What you are asked to do:
Reproduce the lines below word for word, leaving out the pictures.

───

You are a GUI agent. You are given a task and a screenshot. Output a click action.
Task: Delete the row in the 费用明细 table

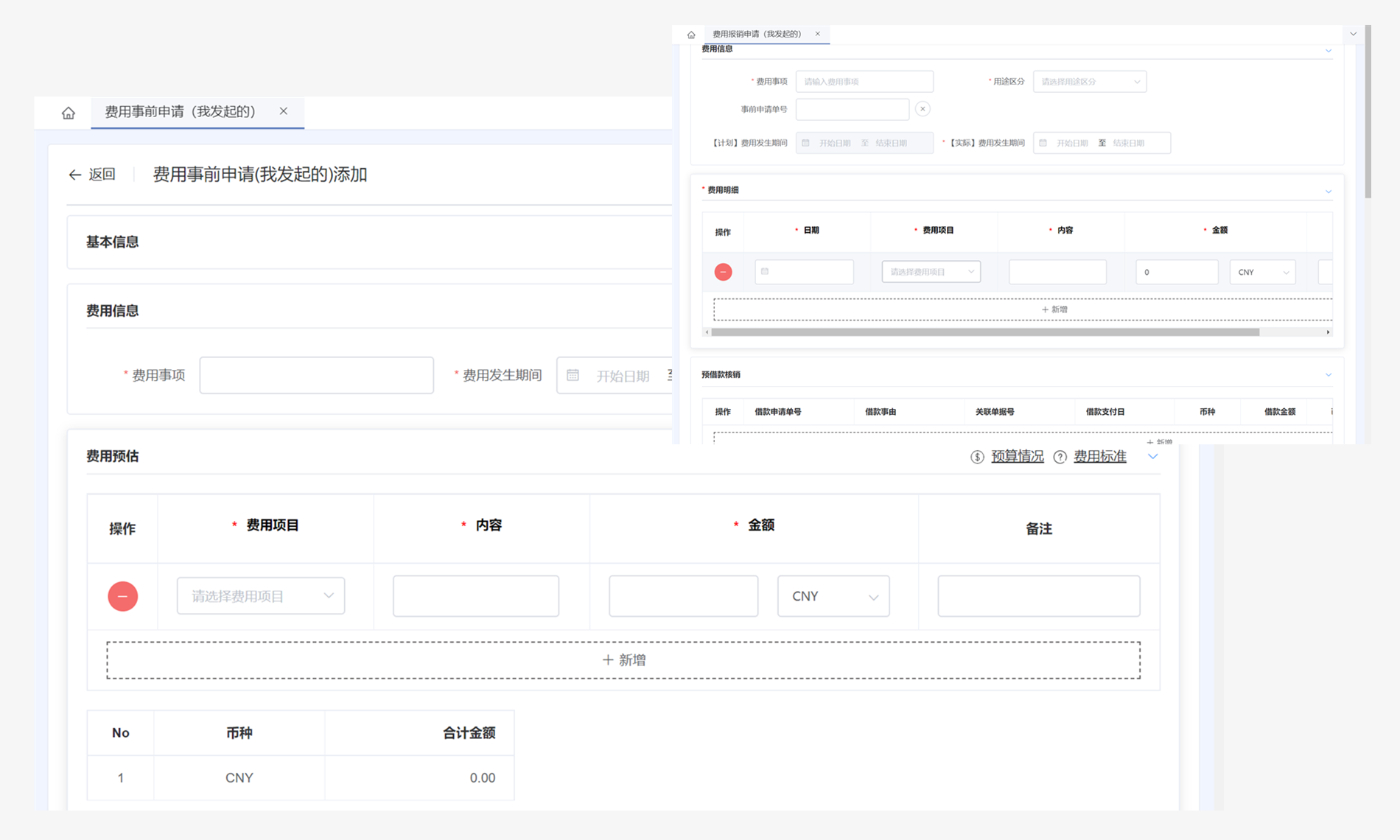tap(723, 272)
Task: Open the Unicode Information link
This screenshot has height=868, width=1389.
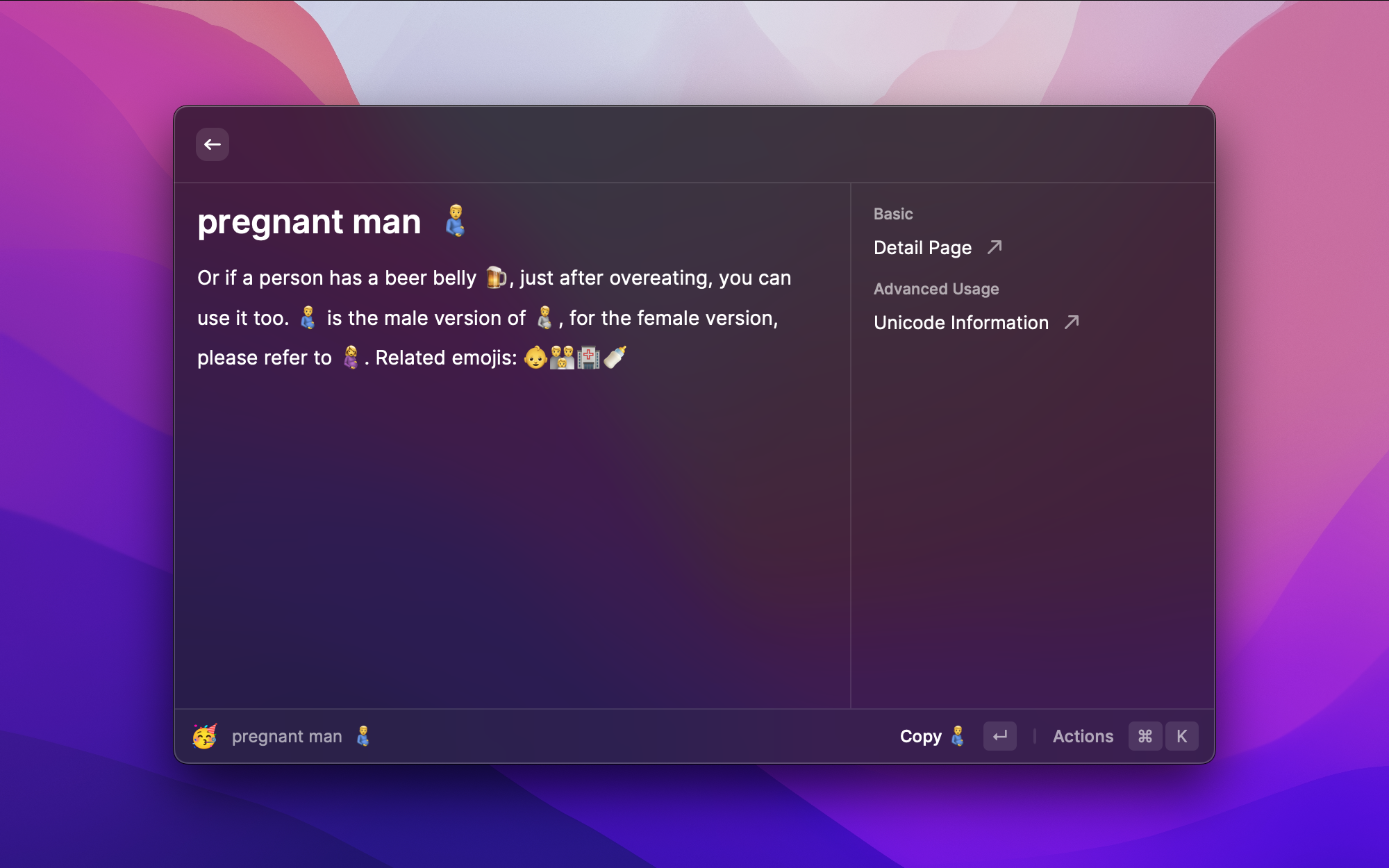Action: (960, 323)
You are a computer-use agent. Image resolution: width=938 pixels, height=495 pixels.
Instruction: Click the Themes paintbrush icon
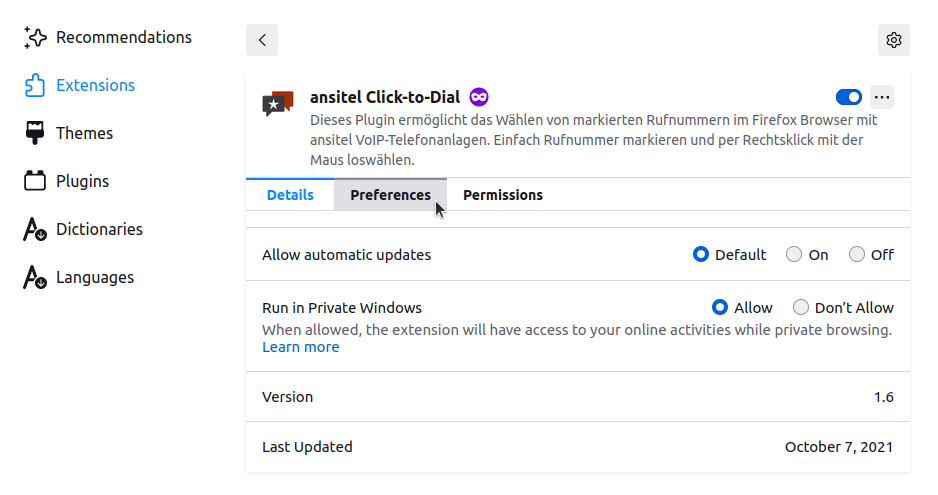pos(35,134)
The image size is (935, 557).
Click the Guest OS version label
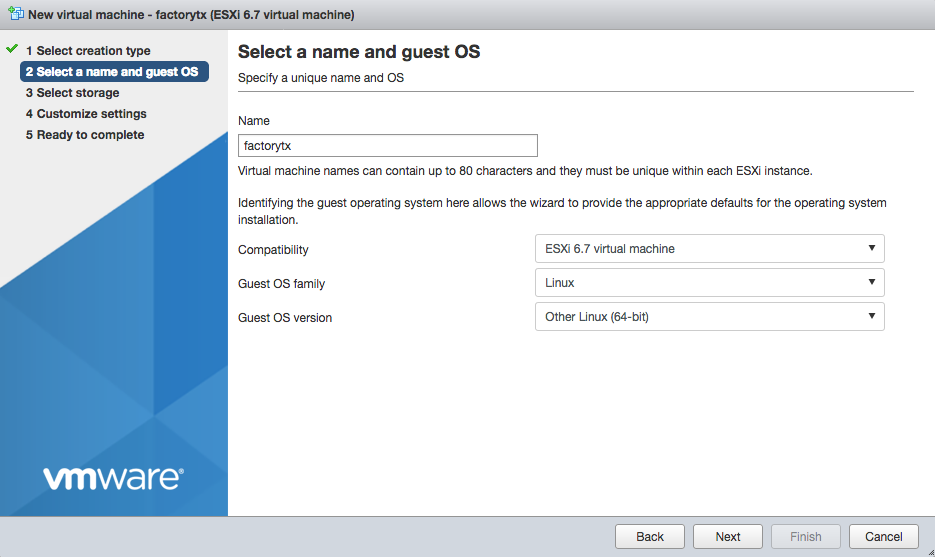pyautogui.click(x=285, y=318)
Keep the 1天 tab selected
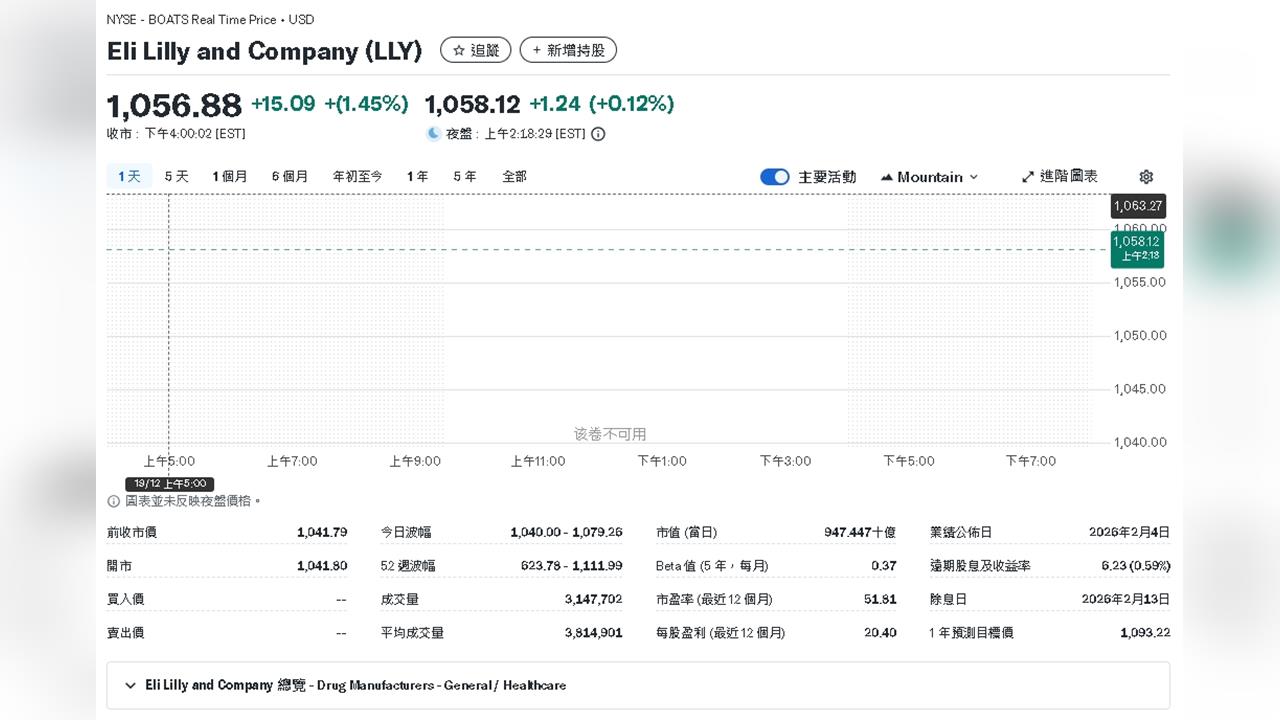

───

Result:
You are a GUI agent. You are given a task and a screenshot. Output a click action.
Task: Delete the row in the 费用明细 table

tap(723, 272)
Task: Open the Unicode Information link
This screenshot has height=868, width=1389.
Action: (960, 323)
You are a computer-use agent. Image resolution: width=938 pixels, height=495 pixels.
Instruction: Click the Themes paintbrush icon
pos(35,134)
The image size is (935, 557).
Click the Guest OS version label
pyautogui.click(x=285, y=318)
Keep the 1天 tab selected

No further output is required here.